Section from the kidney (A) and prostate glands (B–K) in rats injected with the hypoxia marker pimonidazole hydrochloride and immunostained to visualize hypoxic cells, 200× magnifications. The scale bars are 100 μm. Hypoxic red-brown stained cells were observed in some renal tubules in intact rats (A). Some cylindrical luminal epithelial cells in the ventral prostate (VP) in intact rats were stained by the hypoxia marker (arrowhead, B) but adjacent atrophic glandular cells were unstained (B). Hypoxic cells were not observed in the dorsolateral prostate (DLP) in intact rats (C). One day post-castration (d.p.c.) all glandular epithelial cells in the VP were stained by the hypoxia marker (D) and the DLP showed weak staining for hypoxia (E). Seven days post-castration the atrophic epithelial cells in the ventral prostate were unstained by the hypoxia marker (F) and the DLP showed weak staining (G). One day after testosterone treatment (and 8 days after castration, d.p.c. +T) all glandular epithelial cells in the VP were stained by the hypoxia marker (H). In the DLP, some hypoxic glands (arrowheads) were observed 1 day after testosterone treatment in castrated rats (I). After 4 days of testosterone treatment (and 11 days after castration), the glandular epithelial cells in the VP and DLP were only weakly stained by the hypoxia marker (J and K).

Citation: Journal of Endocrinology 196, 1; 10.1677/JOE-07-0272

In the VP lobe in intact untreated rats some glands, i.e. those with a highly active secretory epithelium showed staining whereas closely adjacent atrophic glands were unstained (Fig. 1B) demonstrating that tissue oxygen levels are related not only to supply but also to consumption. The glands in the DLP lobe were uniformly unstained (Fig. 1C). Twenty-four hours after castration all glands in the VP lobe were intensively stained (Fig. 1D), whereas glands in the DLP lobe showed weak staining for hypoxia or remained unstained (Fig. 1E). Seven days after castration the glands in the VP (Fig. 1F) and DLP (Fig. 1G) lobes were lined with an atrophic epithelium that was generally unstained by the hypoxyprobe suggesting a normoxic balance now based on low flow and low metabolism (Lekås et al. 1997).

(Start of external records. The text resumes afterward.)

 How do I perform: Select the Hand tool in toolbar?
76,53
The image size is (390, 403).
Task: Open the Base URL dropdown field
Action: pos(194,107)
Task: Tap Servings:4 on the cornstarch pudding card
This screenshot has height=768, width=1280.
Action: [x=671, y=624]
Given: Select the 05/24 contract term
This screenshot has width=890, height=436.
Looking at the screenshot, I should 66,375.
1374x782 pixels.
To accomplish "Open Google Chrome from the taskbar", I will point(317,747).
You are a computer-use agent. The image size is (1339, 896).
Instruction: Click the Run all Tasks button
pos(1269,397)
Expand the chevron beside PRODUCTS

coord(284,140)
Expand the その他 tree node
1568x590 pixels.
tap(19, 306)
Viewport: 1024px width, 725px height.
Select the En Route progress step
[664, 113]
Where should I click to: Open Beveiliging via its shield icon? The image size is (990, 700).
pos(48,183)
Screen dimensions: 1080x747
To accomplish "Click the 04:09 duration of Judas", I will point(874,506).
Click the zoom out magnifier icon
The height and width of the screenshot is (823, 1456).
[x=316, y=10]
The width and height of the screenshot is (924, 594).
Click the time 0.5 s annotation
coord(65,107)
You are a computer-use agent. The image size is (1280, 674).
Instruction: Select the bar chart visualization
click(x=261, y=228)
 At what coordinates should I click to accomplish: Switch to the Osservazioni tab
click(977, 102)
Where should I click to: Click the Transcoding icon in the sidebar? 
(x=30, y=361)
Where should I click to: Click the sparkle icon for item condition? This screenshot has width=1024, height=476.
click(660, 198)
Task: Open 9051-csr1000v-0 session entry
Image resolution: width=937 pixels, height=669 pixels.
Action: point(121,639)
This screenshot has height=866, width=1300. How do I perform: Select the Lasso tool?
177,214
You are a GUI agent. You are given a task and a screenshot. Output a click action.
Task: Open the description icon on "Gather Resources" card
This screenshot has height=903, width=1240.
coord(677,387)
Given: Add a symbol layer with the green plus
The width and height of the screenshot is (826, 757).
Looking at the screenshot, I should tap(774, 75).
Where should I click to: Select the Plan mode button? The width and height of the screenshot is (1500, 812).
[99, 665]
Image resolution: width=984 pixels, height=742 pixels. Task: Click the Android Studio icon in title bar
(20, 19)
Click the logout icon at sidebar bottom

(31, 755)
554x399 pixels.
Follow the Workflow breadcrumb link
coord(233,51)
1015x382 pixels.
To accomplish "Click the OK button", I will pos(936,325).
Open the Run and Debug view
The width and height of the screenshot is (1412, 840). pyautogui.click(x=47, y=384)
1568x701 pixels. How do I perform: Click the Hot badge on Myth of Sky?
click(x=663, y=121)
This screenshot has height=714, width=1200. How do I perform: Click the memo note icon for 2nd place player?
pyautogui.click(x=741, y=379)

Castrated rats were treated with a single daily dose of testosterone and tissue hypoxia was studied at different times thereafter. Eight hours after testosterone treatment a slight increase in hypoxyprobe staining was observed whereas treatment for 24 h caused a major increase in staining intensity in the VP lobe (Fig. 1H). In castrated rats treated with daily injections of testosterone for 2, 3, or 4 days, the hypoxyprobe staining gradually decreased from very intense levels seen at day 1 to values similar to that in intact animals seen at 4 days (Fig. 1J). Glands in the DLP were stained at 1 (Fig. 1I) and 2 days after testosterone treatment and thereafter showed weak staining for hypoxia or were unstained (Fig. 1K, 4 days of testosterone treatment). Treatment of intact rats with the luteinizing hormone agonist hCG for 24 h resulted in a markedly increased hypoxyprobe staining in the epithelial cells in the VP, demonstrating that also stimulation of the prostate gland with endogenously increased testosterone levels result in local tissue hypoxia (data not shown).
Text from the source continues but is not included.